Chicago’s claim to the 2016 Summer Olympics is anything but a lock. The city faces stiff competition from six Asian, European and South American countries, and Mayor Daley and the U.S. Olympic Committee still have plenty of hurdles to clear before they can declare victory in their bid.
But if the City of Broad Shoulders does succeed in bringing the Summer Games to the shores of Lake Michigan, one thing is certain: The South Side will see a surge of construction the likes of which have not been seen since the World’s Columbian Exposition of 1893.
At the center of this titanic undertaking will stand the Olympic Village, a $1 billion mixed-use development located on 105 acres of lakefront property immediately south of McCormick Place, in Chicago’s Near South Side.
In an official application (PDF) submitted to the International Olympic Committee on Jan. 15, the USOC described the village as a collection of “new, accessible residential buildings that can host a minimum of 16,000 athletes, coaches and team officials in a peaceful courtyard setting.” A slew of amenities including a promenade of shops, clubs, movie theaters and concert stages will accompany the residences, the application states.

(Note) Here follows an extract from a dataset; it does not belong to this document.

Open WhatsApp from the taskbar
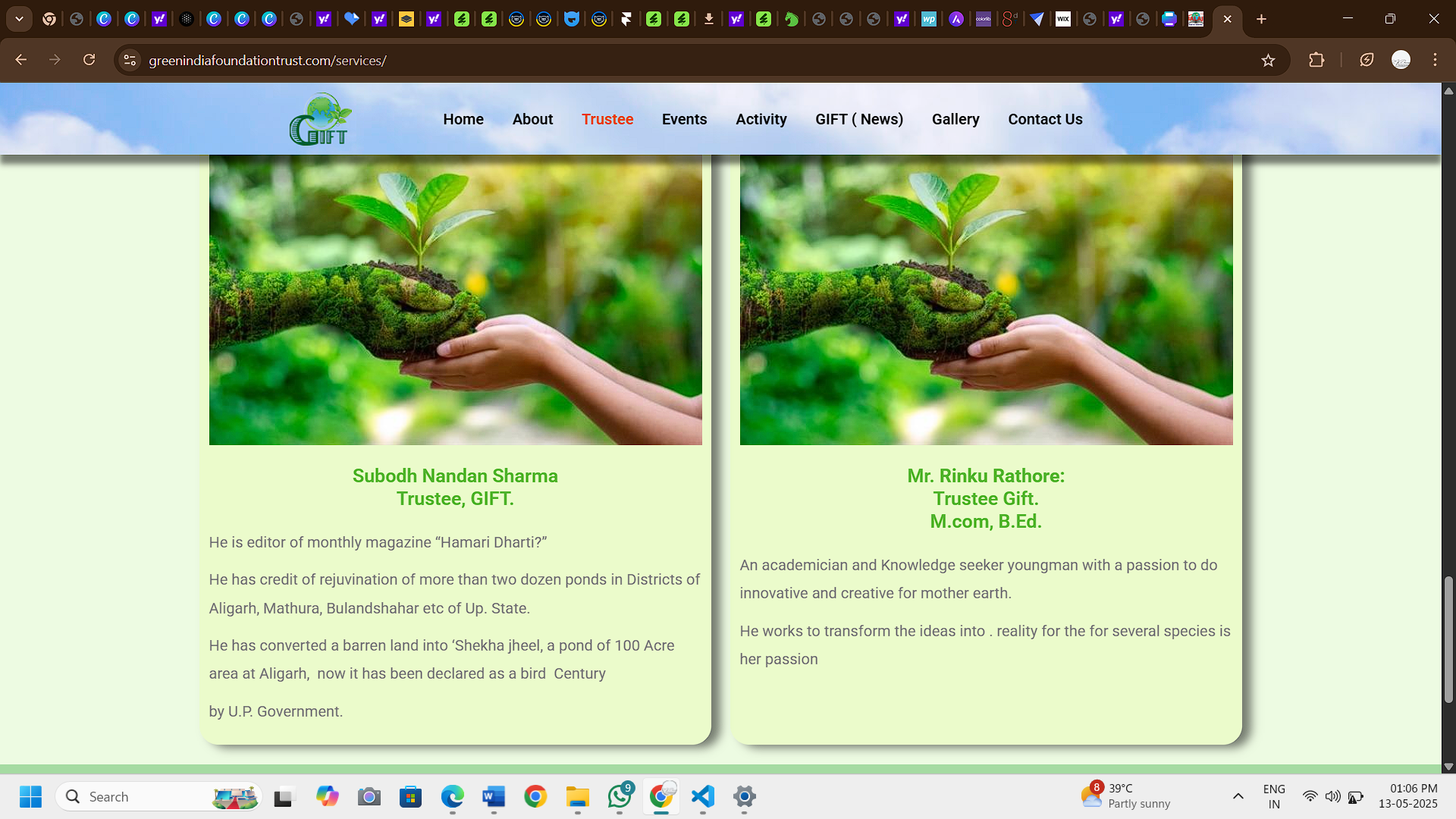 pos(619,796)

Conceptual art submitted with the application depicts 14 curvilinear mid-rises and high-rises on the western side of Lake Shore Drive. Closer to the lake, a cluster of wave-shaped buildings (inspired, no doubt, by Millennium Park’s Cloud Gate) line the shores of Lake Michigan.
Following the games, developers will convert the facilities into affordable, moderate and market-rate housing and retail spaces, in effect establishing “a central point for improvement of an entire neighborhood on the South Side.”
The city secured development rights and passed zoning requirements for the village, according to the application; construction, however, will be a private endeavor, with one or more real-estate companies moving forward with the village’s development.
Recent news reports have suggested that local heavy-hitters like Mesirow Financial Real Estate, Magellan Development Group, The Fogelson Cos. and The Enterprise Cos., as well as Forest City Enterprises, have all expressed interest in building the Olympic Village. Principals in those companies are staying tight-lipped about their involvement, but at least one, Gerald Fogelson, is moving forward with his own multi-billion-dollar project in the South Side.
Fogelson in February announced plans for his own 23-acre development in the Near South Side. The $4 billion project calls for approximately 4,000 residential units, 3,000 hotel rooms and 300,000 square feet of retail space on the west side of Lake Shore Drive, near Soldier Field.